The following "paradox" is attributed to cousins Nicolas and Daniel Bernoulli. Suppose we go into a casino (in St Petersburg, supposedly) and we are offered the opportunity to play a game, for a certain entry price. We are told that the house will toss a fair coin until it comes up heads. Once we see a head, we will win £\(2\times 2\times \cdot \times 2\), with the number of \(2\)'s multiplied together being equal to the number of coin tosses it took for us to see the head. So if we get heads first time, bad luck, we only get £2. And if we don't get heads until the fifth, or sixth time, great - we win £32, or £64. So it seems like it's worth paying something to play, and we might even think that it would be worth paying any amount which is less than what we "expect" to win. To me, it seems like it might be worth paying around £20.

Now let's call call our winnings \(X\), which is a random variable, since our winnings are random. The probability of seeing a head first time is \(\frac{1}{2}\). And of seeing a head second time (but not first) \(\frac{1}{4}\). And for third (but not first, or second) \(\frac{1}{8}\). Hopefully you get the idea! To see our first head after \(n\) tosses has probability \(\frac{1}{2^n}\). This allows us to compute the expected value of our winnings, \(X\), as \[ E[X] = 2\times\dfrac{1}{2}+4\times\dfrac{1}{4} +8\times\dfrac{1}{8}+16\times\dfrac{1}{16} + \cdots = 1 + 1 + 1 + 1 + \cdots \]

This "sum" with infinitely many ones added up is "equal" to infinity, by which we mean that if we add up enough of them, we eventually get to a number which is as large as we like (and then keep increasing further from there). So for our game, the *expected value* is infinity!

This illustrates a couple of things. First of all, it reinforces once again that the *expected value* should not be thought of the value we expect, since it is clearly not even a possibility to "win infinity" from this game. Secondly, it shows us that *the expected value alone is not always a great guide to make decisions*. If we really believed that expected value was all that mattered, we ought to sell all our worldy possessions for a chance to play this game - even if I have to pay £100,000, I am still expecting to get back much, much more. Yet even £100 seems a bit excessive here.

It's not really a *paradox *per se, since there's nothing especially weird going on in the maths.
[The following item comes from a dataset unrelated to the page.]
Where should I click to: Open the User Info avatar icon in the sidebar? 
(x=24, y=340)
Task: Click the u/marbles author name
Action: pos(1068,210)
The only sense in which its paradoxical is that it might contradict our pre-existing notions of using expectations to value random outcomes of games like the one described. One explanation as to why this approach fails here is that we very quickly get contributions to the expectation coming from minuscule probabilities of enormous sums of money. If, for instance, the casino tells us that the maximum payout they will give us is £1,000,000,000,000, we probably don't feel that our decision is affected so much by that since it's such an enormous cap anyway. But this constraint alone changes the expected value of the game to being somewhere in the region of £40.

As a closing remark, I always think it is rather odd when the expected value of a finite-valued random variable is infinite. In most settings, where the expected value is finite, it ends up being something which lies between the lowest and highest possible value. For instance, if we were to ask what the expected sum of the values on two normal dice, it would be very strange if we found out that the expected value was somehow bigger than 36. But in the example we just discussed above, the expectation, being infinite, is larger than all of the possible values the random variable might take on! The way I once explained this to a friend of mine is as follows: infinity *seems *too high, but because any finite number is too low (necessarily having lots more numbers bigger than it), the expectation somehow gets forced all the way to infinity. This is the same thing we'd see with the law of large numbers in this setting. If we played a (very, very) large amount of rounds, and calculated our average winnings per round as we did so, that would get bigger and bigger over time up to the point where it was eventually always bigger than any finite number. But it would take a *really* long time.